Scope and Content Note
The Moldenhauer Archives at the Library of Congress consist primarily of music (both manuscript and printed), correspondence, photographs, sound recordings, books, newspaper clippings, printed programs, drawings, and engravings. The Archives span years from the Middle Ages to the present, and include documents of composers, musicians, and literary figures, among others.
The music in the collection includes holograph scores or sketches, both published and unpublished, as well as a number of copyist’s and printed scores, transcriptions, and arrangements by composers and musicians such as Beethoven, Bloch, Brahms, Chopin, Franck, Mendelssohn, Puccini, Rimsky-Korsakov, Schoenberg, Webern, and many others. Also included is correspondence of great historical and musical interest, such as letters of Metastasio and Handel.

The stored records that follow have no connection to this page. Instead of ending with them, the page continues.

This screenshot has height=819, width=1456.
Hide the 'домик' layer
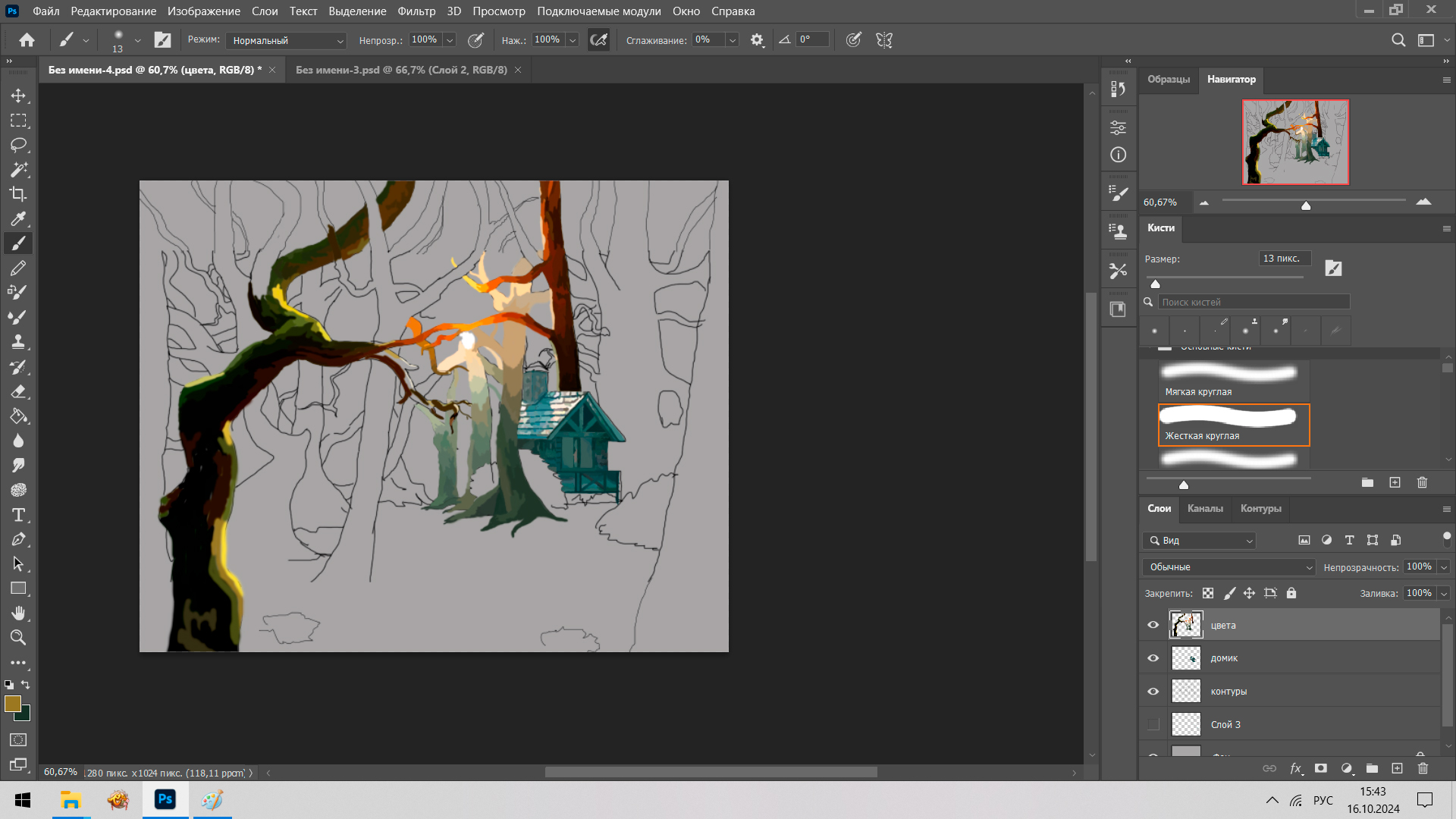[x=1153, y=658]
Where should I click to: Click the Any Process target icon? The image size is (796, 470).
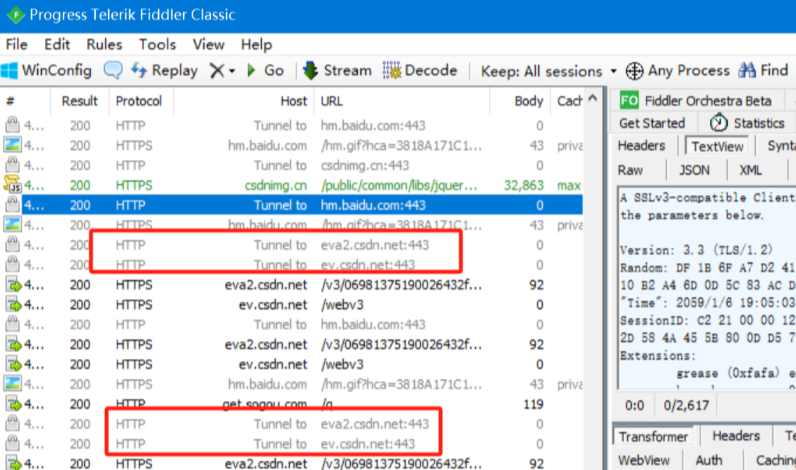[677, 71]
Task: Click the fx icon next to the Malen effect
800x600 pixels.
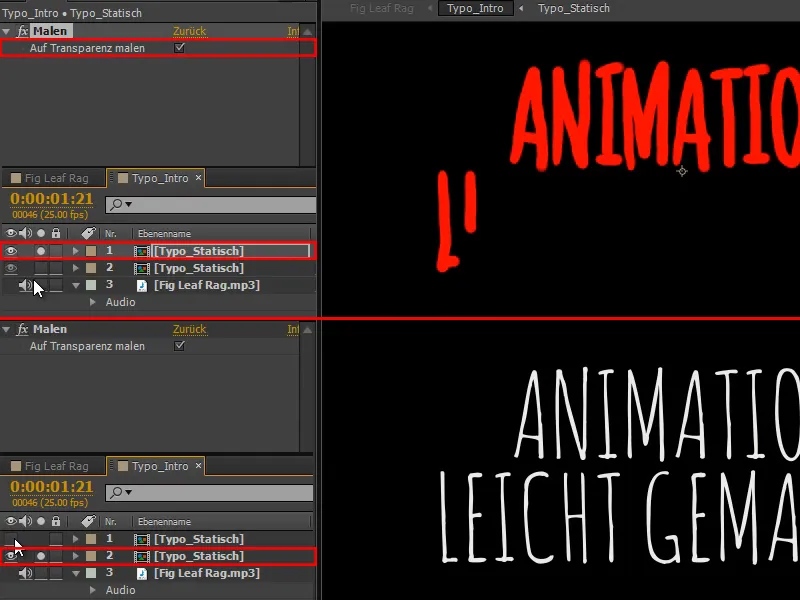Action: coord(22,30)

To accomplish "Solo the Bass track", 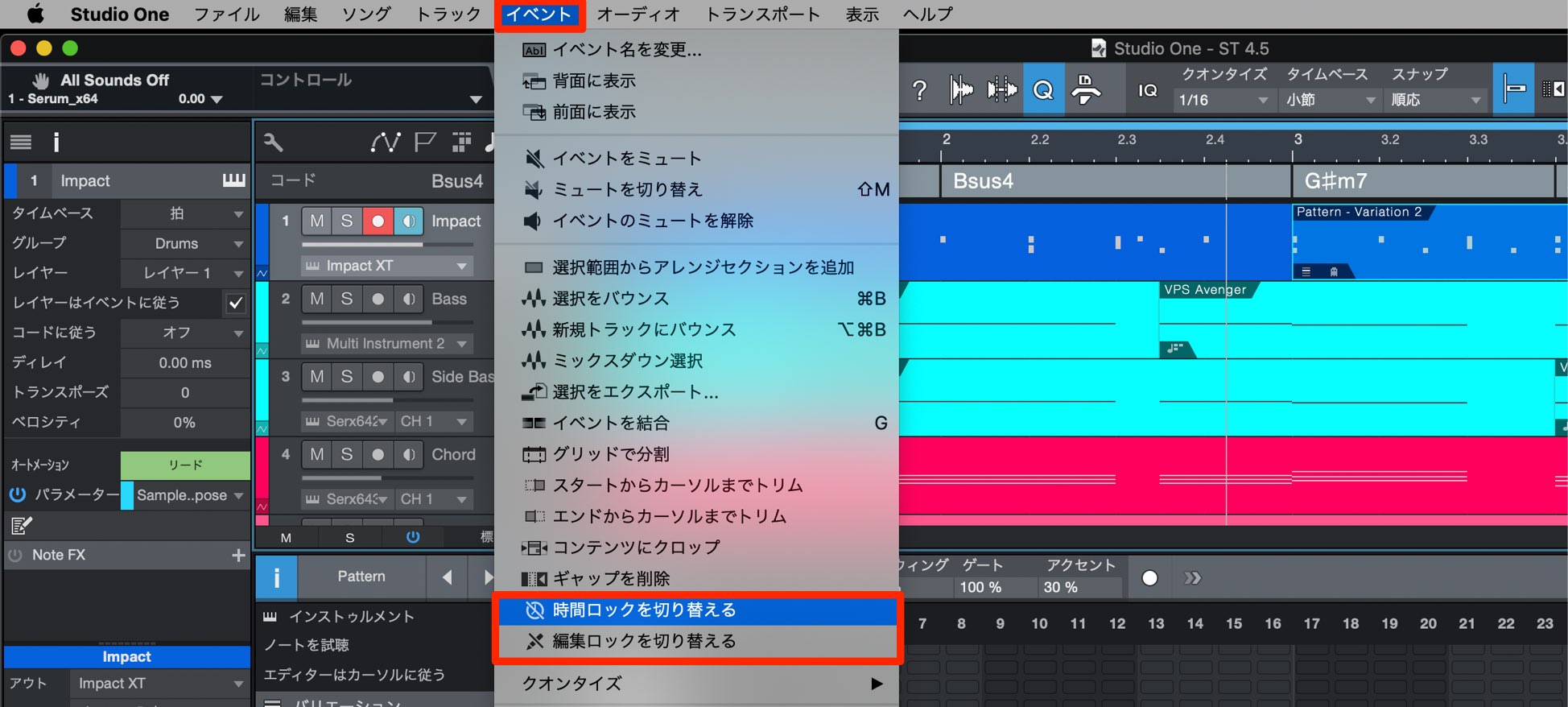I will point(347,299).
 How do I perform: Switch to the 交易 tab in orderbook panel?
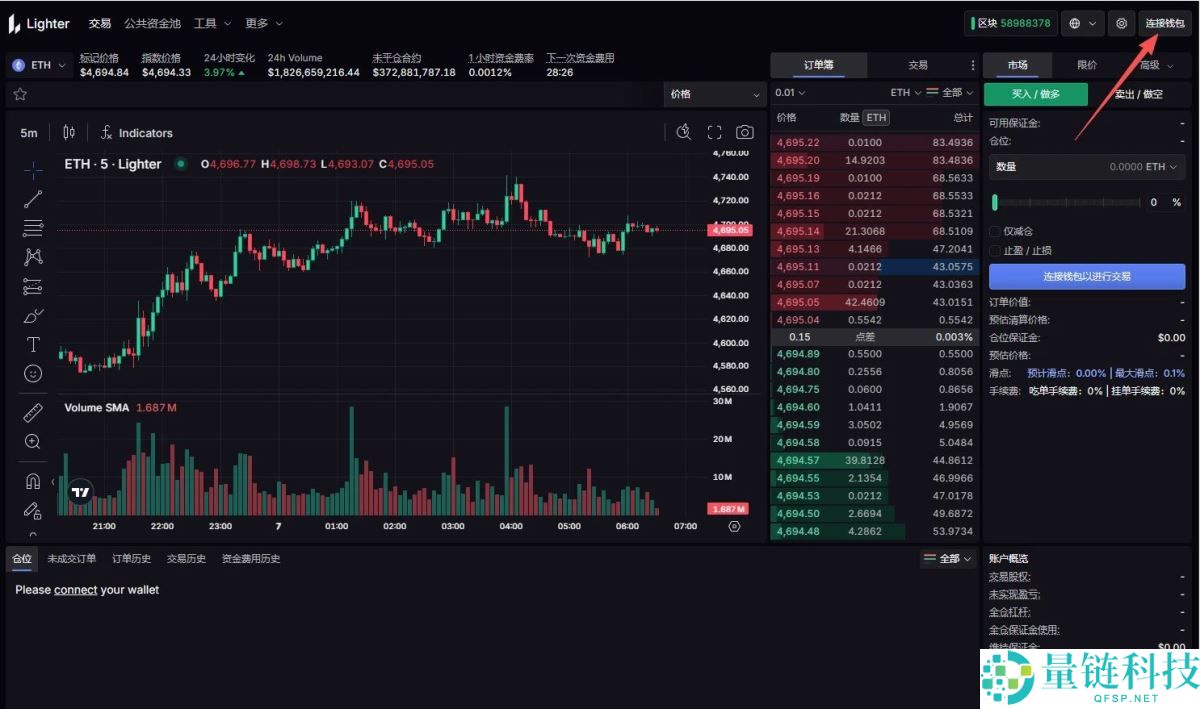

Some composers (Arnold Schoenberg and Anton Webern, for example) are represented by numerous manuscripts. A sample of other composers, musicians, and literary figures that are represented by both music and non-music materials includes George Auric, Johann Sebastian Bach, Béla Bartók, Hector Berlioz, Georges Bizet, Pierre Boulez, Anton Bruckner, Charles Burney, Feruccio Busoni, Claude Debussy, Frederick Delius, Hermann Hesse, György Ligeti, Federico García Lorca, Wolfgang Mozart, Maruice Ravel, Rainer Maria Rilke, Frank Wedekind, Kurt Weill, and Gioseffo Zarlino.